A very interesting look at resilience in the face of environmental change and the significance of preparation, social inequity, affordability, housing, financial literacy, and community connection in developing resilient communities (Fast Company “How MIT and San Francisco are testing a new approach to disaster prep”).
Alvin Toffler, the futurist and author of books including “Future Shock” and “The Third Wave” and an advocate of identifying and monitoring ongoing patterns of change, dies on June 27 at the age of 87 (The Washington Post “Alvin Toffler, author of best-selling ‘Future Shock’ and ‘The Third Wave,’ dies at 87”). See also Gizmodo, The New York Times, and NPR.
Researchers are developing artificial electronic skin, or e-skin, that is flexible, bendable, and even stretchable that would turn skin into a touchscreen and even help replace feeling to those suffering from burns or nervous system disorders (Business Insider “The next wearable technology could be your skin”).
Facebook is expanding its fundraising feature to allow individuals to create standalone Pages to raise money for their favorite nonprofits, initially working with 100 US-based charities with the goal of expanding (Consumerist “Facebook letting individual users set up fundraising pages for nonprofits”). See also Engadget, Gizmodo, and TechCrunch.
Politics and Government
Change.org, the popular online petition site, will launch a new feature allowing petition signers to financially support campaigns through a donation button activated by petition organizers (Fast Company “Change.org dives into crowdfunding”).
Google’s "My Activity" hub allows users to easily view the information the company is collecting about them across devices – in desktop browsers, smartphone apps, and services like Google Maps – and to change their settings (Business Insider “How to see everything Google knows about you”). See also BGR, CNET, Consumerist, and Vocativ.
Spaces, Retail, and Restaurants
After studies revealed that only 2% of ads displayed intelligent women, only 3% of women are shown in a professional situation, and only 1% has a sense of humor, Unilever has pledged to no longer use sexist ads in the future – don’t worry, it’s not altruism, it’s just business, since the study also found that 40% of women could not identify themselves with women in ad campaigns (Retail Detail “Unilever wants to ban sexist ads”).
As consumers experience more integrated and efficient exchanges on online platforms like Uber or Lyft, they will quickly apply their newly-raised expectations to other brands or industries, creating a more demanding type of customer (ReCode “Platform thinking in the expectation economy”).

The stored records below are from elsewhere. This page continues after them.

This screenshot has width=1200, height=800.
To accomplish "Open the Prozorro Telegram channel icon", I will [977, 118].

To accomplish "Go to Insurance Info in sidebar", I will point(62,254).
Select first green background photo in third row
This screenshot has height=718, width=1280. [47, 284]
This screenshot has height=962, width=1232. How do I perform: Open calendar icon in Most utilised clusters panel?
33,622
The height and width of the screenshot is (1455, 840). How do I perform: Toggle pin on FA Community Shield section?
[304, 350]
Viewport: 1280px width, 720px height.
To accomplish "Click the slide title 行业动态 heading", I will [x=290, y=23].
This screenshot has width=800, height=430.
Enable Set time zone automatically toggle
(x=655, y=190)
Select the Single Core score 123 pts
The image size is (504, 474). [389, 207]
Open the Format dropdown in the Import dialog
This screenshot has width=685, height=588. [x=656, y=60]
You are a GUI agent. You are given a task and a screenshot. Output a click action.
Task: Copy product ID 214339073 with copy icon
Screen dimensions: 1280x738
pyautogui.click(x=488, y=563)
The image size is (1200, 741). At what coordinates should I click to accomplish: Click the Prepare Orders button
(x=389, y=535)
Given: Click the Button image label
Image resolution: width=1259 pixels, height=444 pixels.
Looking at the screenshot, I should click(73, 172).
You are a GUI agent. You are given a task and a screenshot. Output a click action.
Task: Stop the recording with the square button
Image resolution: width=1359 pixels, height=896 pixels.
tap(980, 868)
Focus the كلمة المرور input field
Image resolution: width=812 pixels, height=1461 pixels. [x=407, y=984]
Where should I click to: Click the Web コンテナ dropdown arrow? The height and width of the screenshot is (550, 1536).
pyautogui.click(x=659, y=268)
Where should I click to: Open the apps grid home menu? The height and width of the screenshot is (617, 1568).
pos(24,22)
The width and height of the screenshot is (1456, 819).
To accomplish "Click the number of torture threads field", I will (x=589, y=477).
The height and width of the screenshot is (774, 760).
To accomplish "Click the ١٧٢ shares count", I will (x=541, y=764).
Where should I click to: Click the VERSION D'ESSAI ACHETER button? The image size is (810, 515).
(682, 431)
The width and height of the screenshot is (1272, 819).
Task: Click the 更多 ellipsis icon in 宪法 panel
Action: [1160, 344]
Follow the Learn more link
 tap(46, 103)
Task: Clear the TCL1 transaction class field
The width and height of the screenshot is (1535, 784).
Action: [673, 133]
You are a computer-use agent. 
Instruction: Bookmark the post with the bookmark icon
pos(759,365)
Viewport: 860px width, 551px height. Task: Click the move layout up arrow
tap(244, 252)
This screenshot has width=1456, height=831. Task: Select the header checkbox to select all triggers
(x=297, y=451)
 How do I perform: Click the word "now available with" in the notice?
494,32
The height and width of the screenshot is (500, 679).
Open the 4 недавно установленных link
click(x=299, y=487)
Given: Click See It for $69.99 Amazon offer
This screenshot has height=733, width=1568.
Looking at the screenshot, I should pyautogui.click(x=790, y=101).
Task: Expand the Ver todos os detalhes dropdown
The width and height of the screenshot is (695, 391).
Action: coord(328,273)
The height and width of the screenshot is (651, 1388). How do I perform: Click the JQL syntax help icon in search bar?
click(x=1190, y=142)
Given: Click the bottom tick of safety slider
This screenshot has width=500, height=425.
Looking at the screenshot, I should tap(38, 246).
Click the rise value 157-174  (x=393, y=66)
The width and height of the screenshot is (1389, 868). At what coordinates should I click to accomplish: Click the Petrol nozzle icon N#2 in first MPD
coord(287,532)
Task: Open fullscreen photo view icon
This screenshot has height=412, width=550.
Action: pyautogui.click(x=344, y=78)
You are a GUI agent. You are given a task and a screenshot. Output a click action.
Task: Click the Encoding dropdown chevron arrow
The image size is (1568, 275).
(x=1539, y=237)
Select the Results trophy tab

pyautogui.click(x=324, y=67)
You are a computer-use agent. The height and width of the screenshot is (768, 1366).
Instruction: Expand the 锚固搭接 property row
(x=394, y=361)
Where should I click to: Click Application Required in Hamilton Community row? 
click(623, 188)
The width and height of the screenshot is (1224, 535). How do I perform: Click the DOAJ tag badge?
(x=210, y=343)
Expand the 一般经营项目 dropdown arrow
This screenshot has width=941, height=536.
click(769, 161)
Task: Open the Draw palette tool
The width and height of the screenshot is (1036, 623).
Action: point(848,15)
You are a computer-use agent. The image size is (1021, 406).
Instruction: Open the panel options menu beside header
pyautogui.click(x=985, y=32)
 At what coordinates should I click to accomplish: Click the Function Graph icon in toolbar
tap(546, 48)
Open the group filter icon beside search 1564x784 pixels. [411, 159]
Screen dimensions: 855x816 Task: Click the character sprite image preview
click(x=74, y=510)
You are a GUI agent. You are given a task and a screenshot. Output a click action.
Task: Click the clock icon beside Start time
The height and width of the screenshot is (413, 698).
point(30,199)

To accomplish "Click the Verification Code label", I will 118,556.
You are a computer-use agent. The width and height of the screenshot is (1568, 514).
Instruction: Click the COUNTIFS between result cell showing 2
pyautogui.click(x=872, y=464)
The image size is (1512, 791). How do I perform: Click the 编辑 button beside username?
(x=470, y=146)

I know some genius programming librarians are already all over this, but just in case….adult summer camps are booming as stressed adults look to unleash their inner child with activities like jewelry-making, canoeing, and kickball, while phones and technology are prohibited except for a designated technology area (The Guardian “Summer camp with an open bar: retreats for stressed-out adults are big business”).
Virtual reality continues to explore new opportunities for storytelling, including Jesus VR - The Story of Christ, telling the story of Christ's life from baptism to crucifixion in a 360-degree immersive experience (Engadget “Jesus is coming... to virtual reality”).